Instructions for the task:
What you print should match the entries exactly, only without the pictures.

Records for the task:
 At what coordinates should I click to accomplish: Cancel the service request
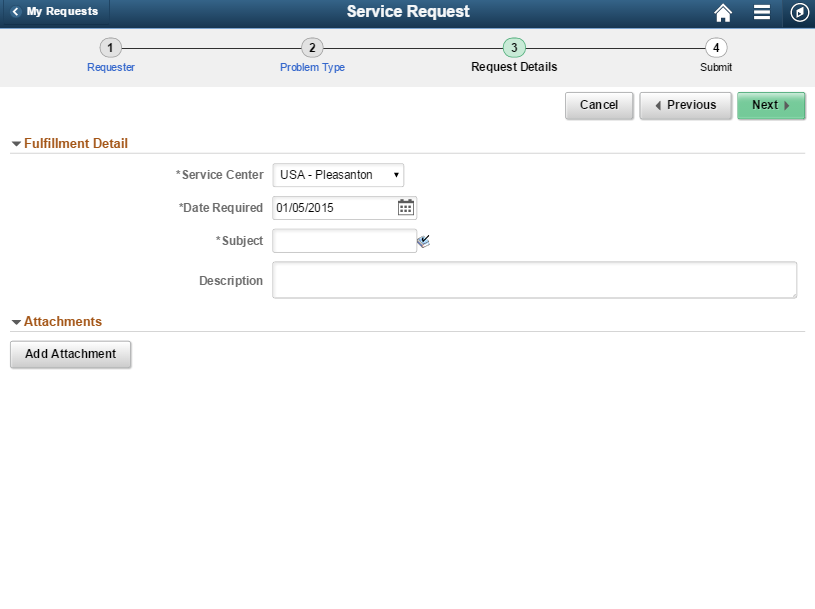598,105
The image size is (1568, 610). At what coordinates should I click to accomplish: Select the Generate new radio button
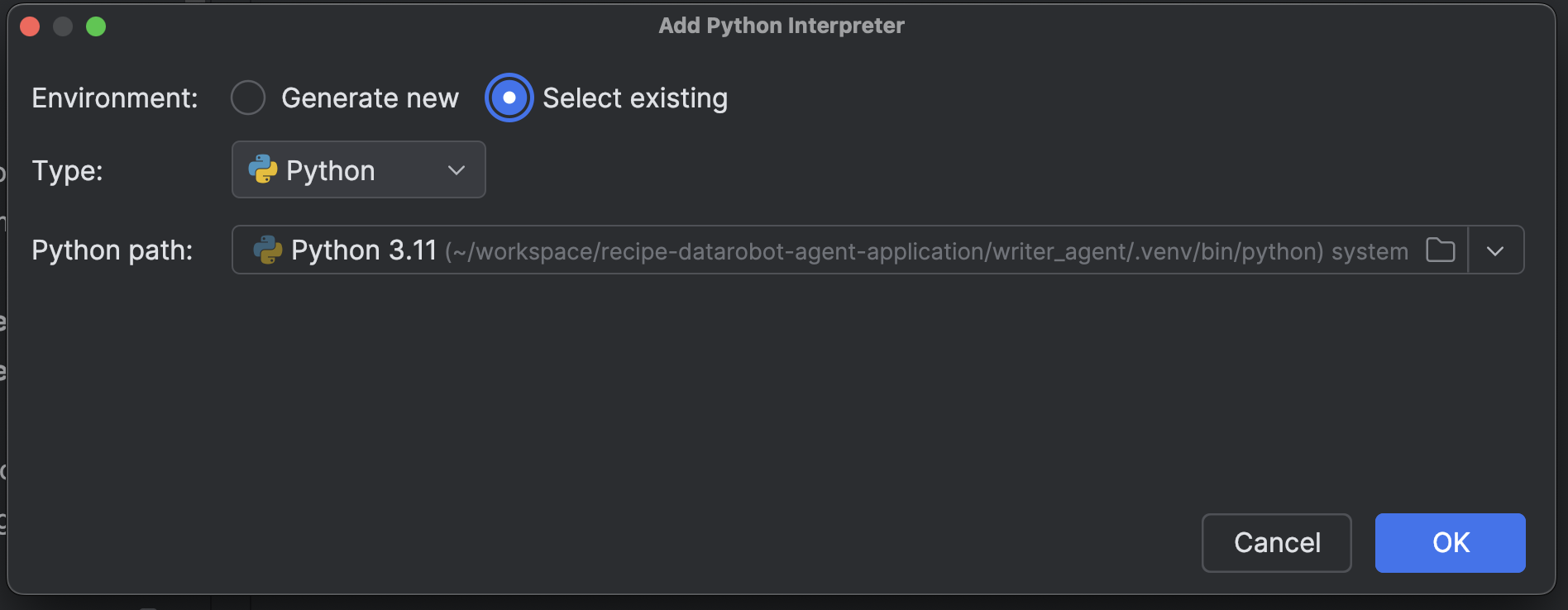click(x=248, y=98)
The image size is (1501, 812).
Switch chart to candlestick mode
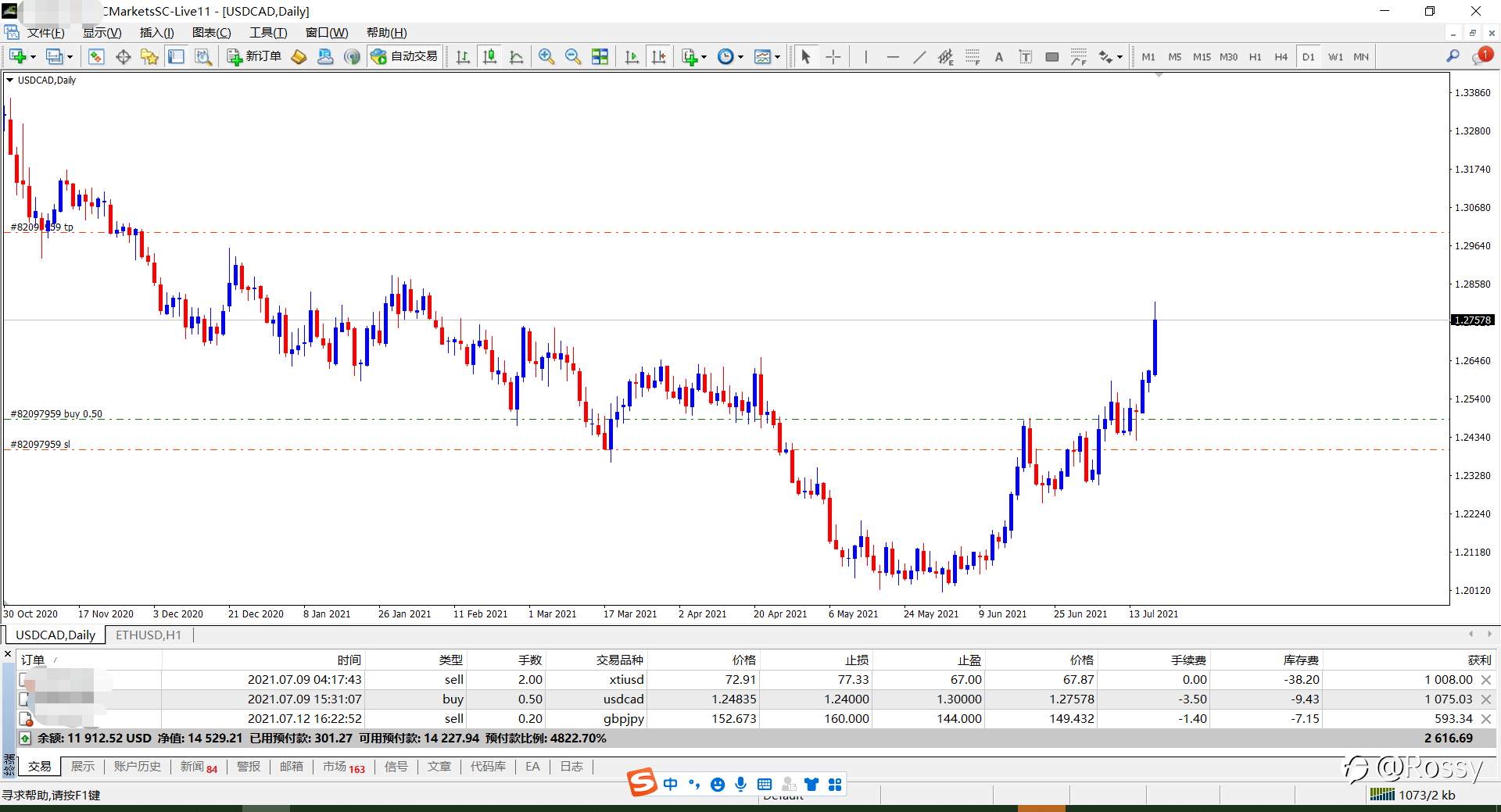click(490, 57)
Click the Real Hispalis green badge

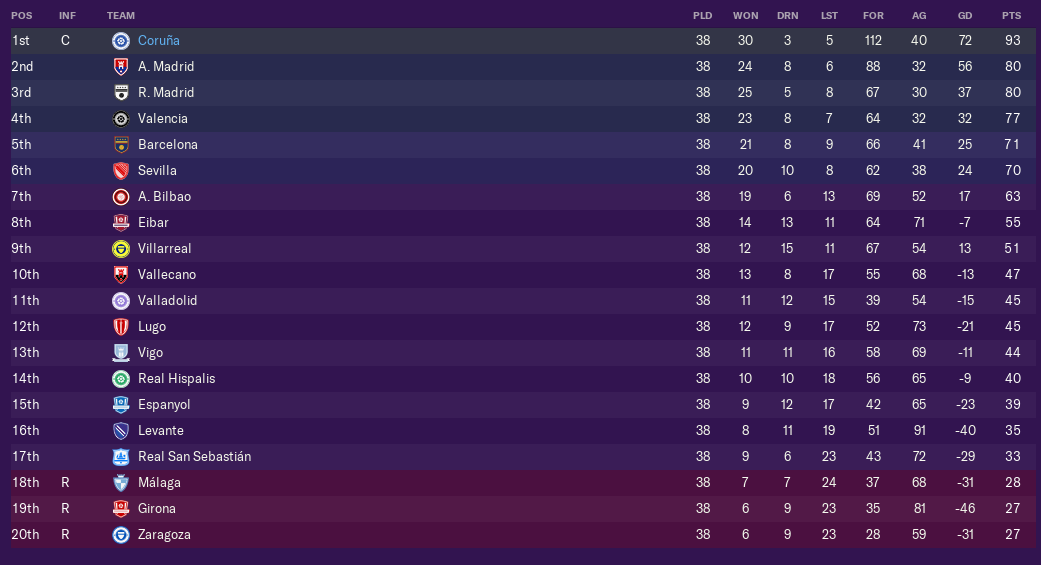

Solution:
 At what coordinates should I click to accomplish: Cancel the service request
598,105
The image size is (1568, 610). At what coordinates should I click to accomplish: Select the Generate new radio button
click(x=248, y=98)
The image size is (1501, 812).
Switch chart to candlestick mode
click(490, 57)
Click the Real Hispalis green badge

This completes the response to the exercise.